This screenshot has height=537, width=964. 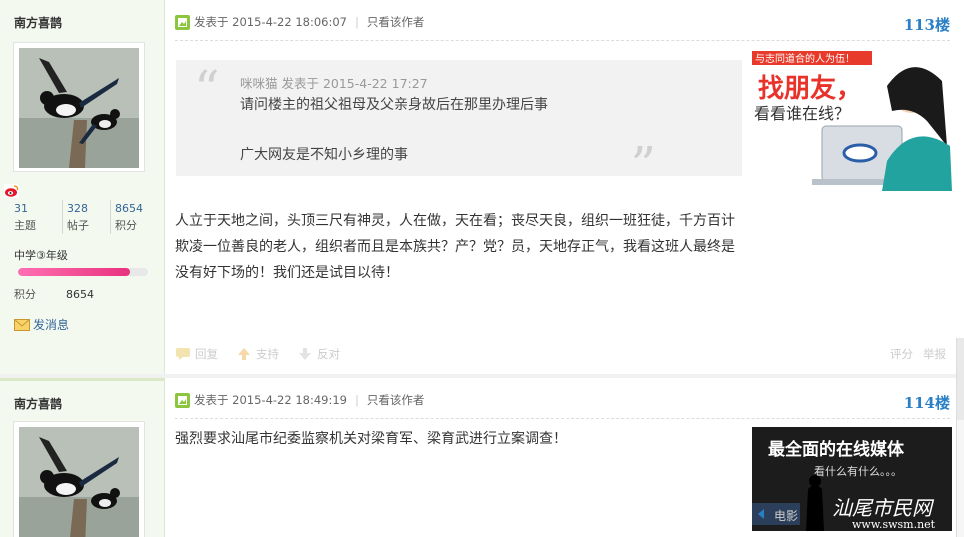 What do you see at coordinates (894, 524) in the screenshot?
I see `ad-url-text: www.swsm.net` at bounding box center [894, 524].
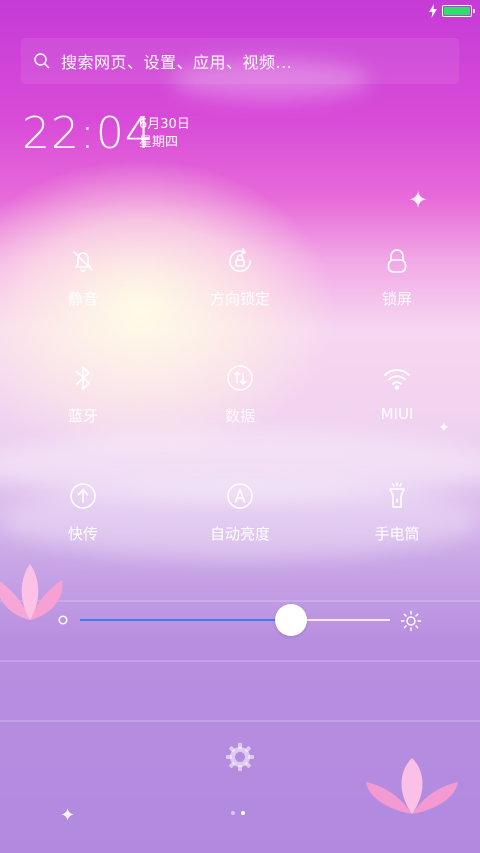 Image resolution: width=480 pixels, height=853 pixels. Describe the element at coordinates (240, 496) in the screenshot. I see `auto-brightness-icon` at that location.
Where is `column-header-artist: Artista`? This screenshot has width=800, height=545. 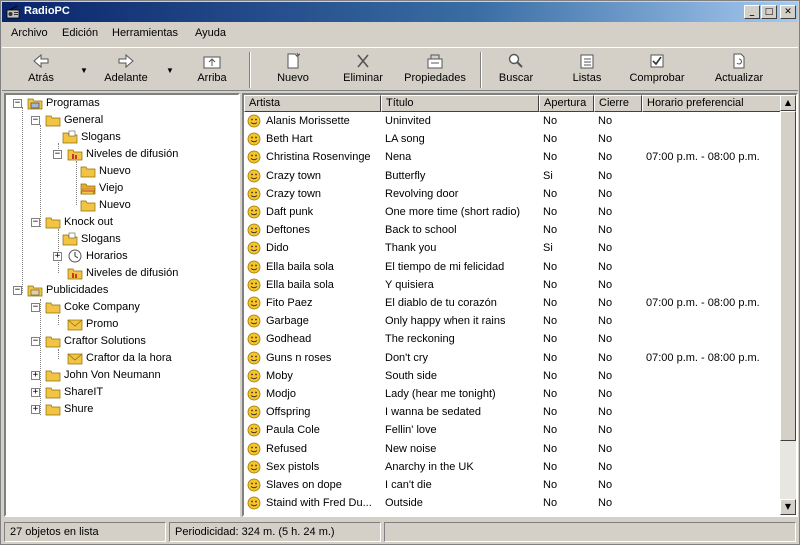
column-header-artist: Artista is located at coordinates (312, 104).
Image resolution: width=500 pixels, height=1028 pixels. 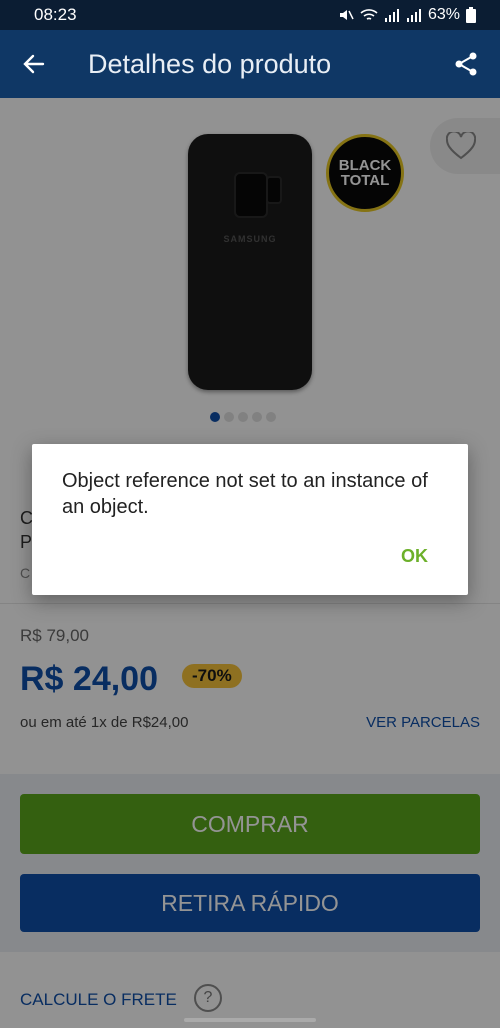 I want to click on wifi-icon, so click(x=369, y=14).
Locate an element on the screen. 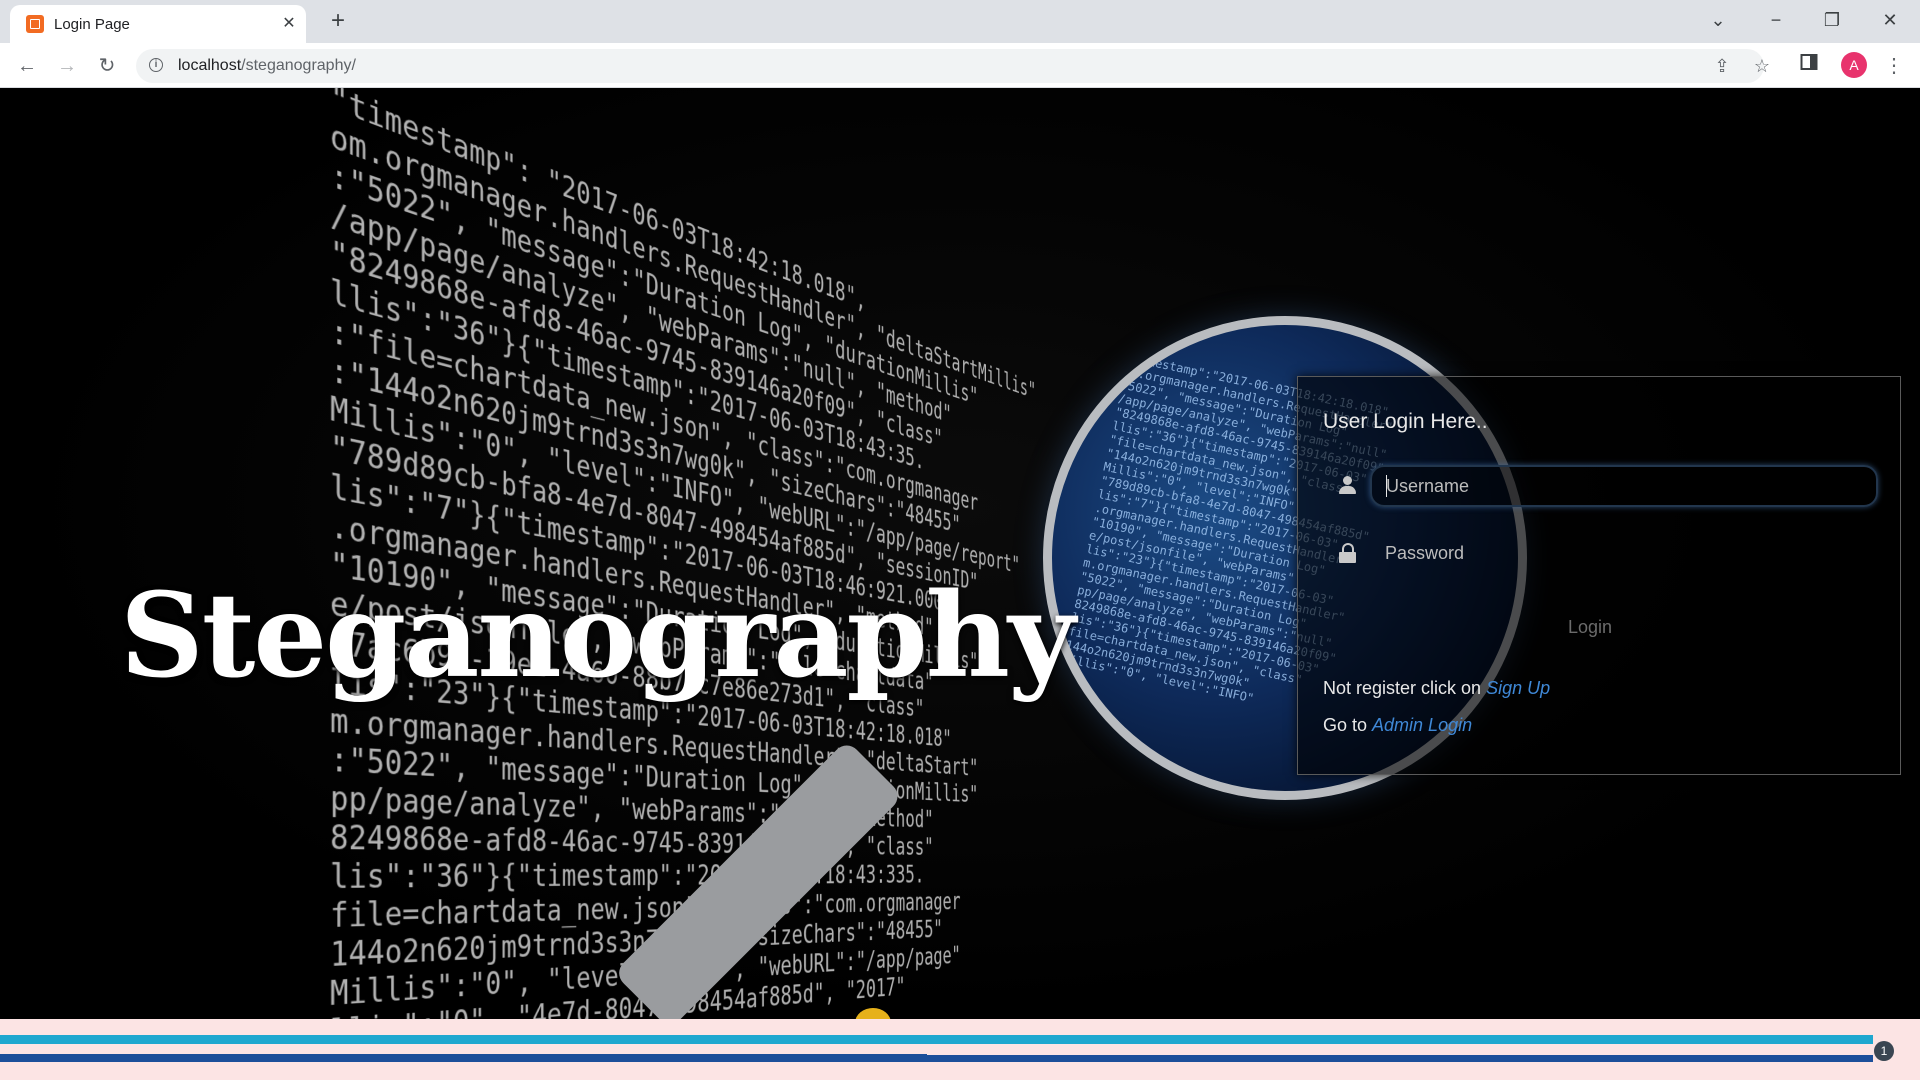 The width and height of the screenshot is (1920, 1080). admin-login-link: Admin Login is located at coordinates (1422, 725).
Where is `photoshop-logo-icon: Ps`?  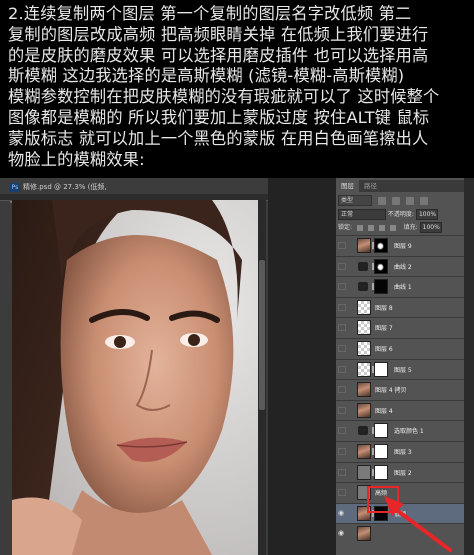
photoshop-logo-icon: Ps is located at coordinates (15, 187).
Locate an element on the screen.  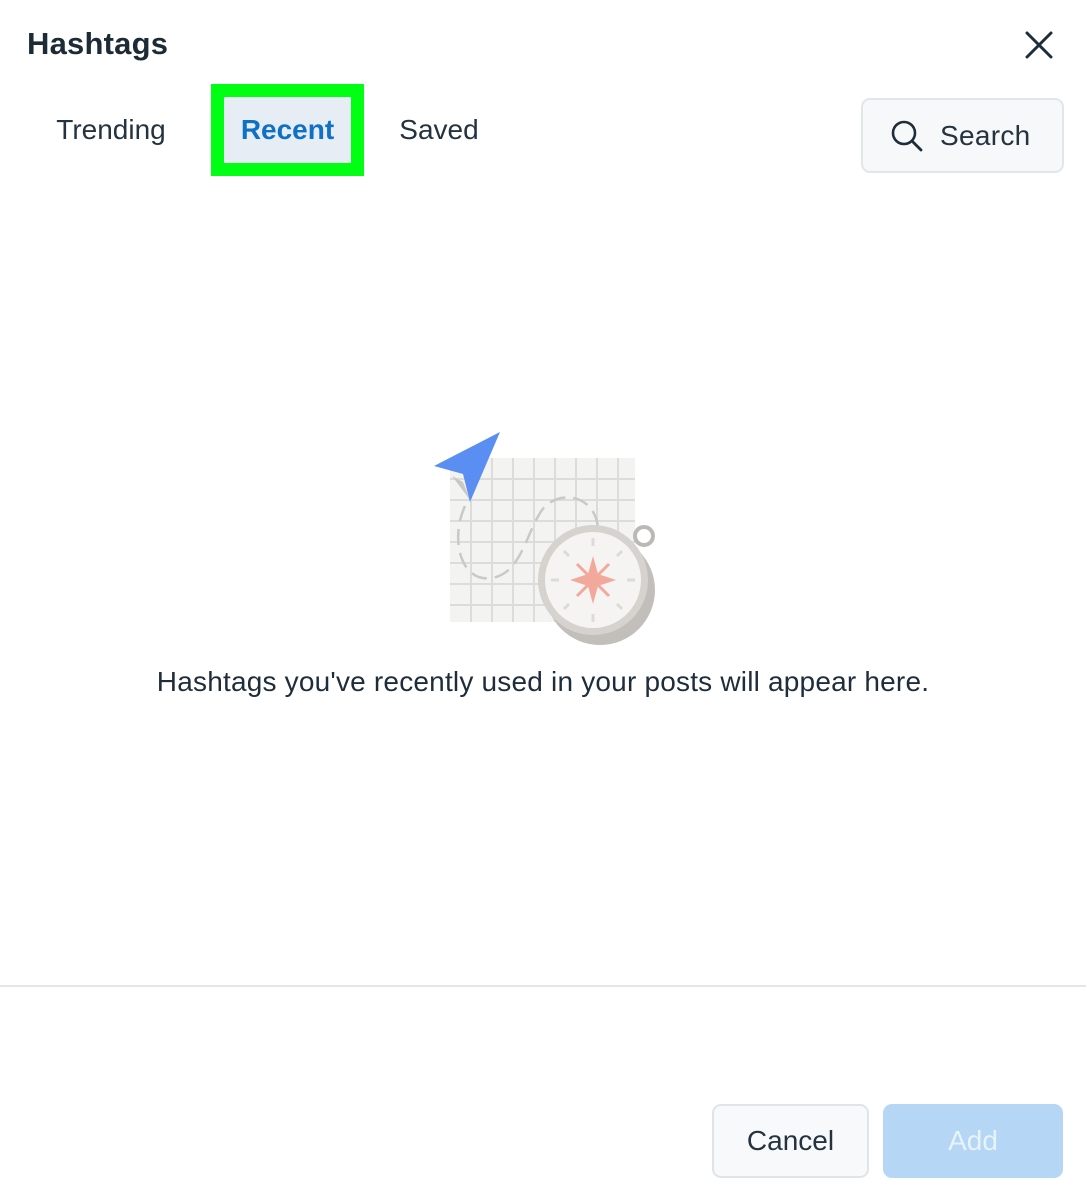
close-button is located at coordinates (1039, 45).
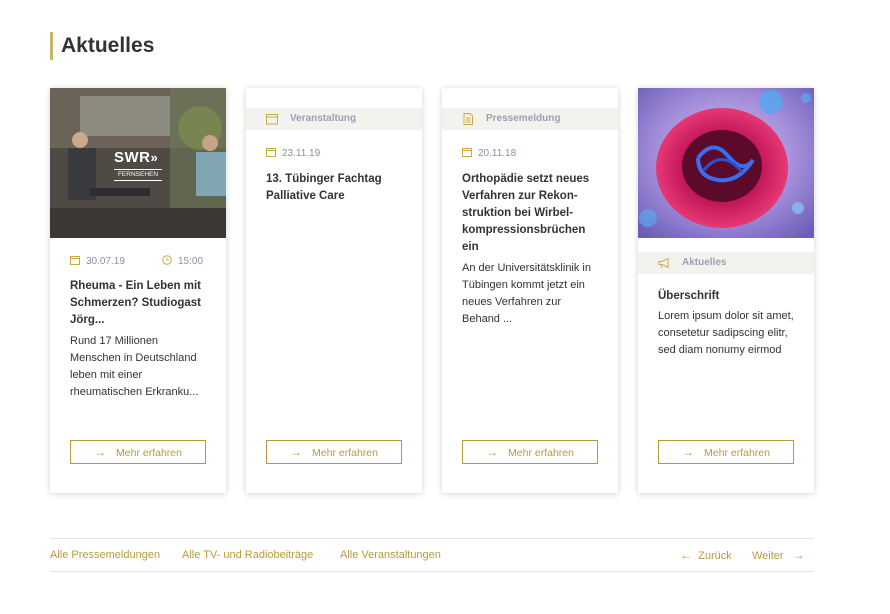 The height and width of the screenshot is (614, 890). What do you see at coordinates (98, 262) in the screenshot?
I see `card-date: 30.07.19` at bounding box center [98, 262].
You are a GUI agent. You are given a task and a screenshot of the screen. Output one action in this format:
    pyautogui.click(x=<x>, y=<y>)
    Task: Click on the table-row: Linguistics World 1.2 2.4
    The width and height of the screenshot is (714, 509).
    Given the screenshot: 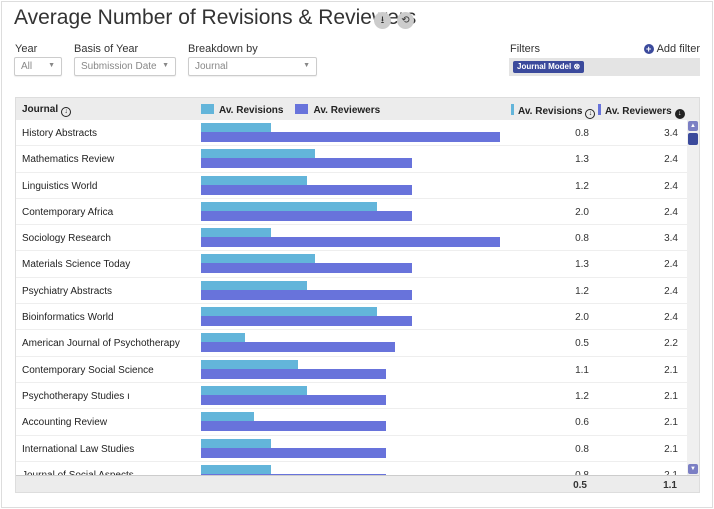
• • • • • • •
## What you need to do
Reproduce the listing verbatim, from the line containing "You are a GUI" through the end of the listing, with both ends included. Omit the pictures from your answer.

## Expected answer
You are a GUI agent. You are given a task and a screenshot of the screen. Output one action in this format:
    pyautogui.click(x=<x>, y=<y>)
    Task: Click on the table-row: Linguistics World 1.2 2.4
    The width and height of the screenshot is (714, 509).
    Given the screenshot: 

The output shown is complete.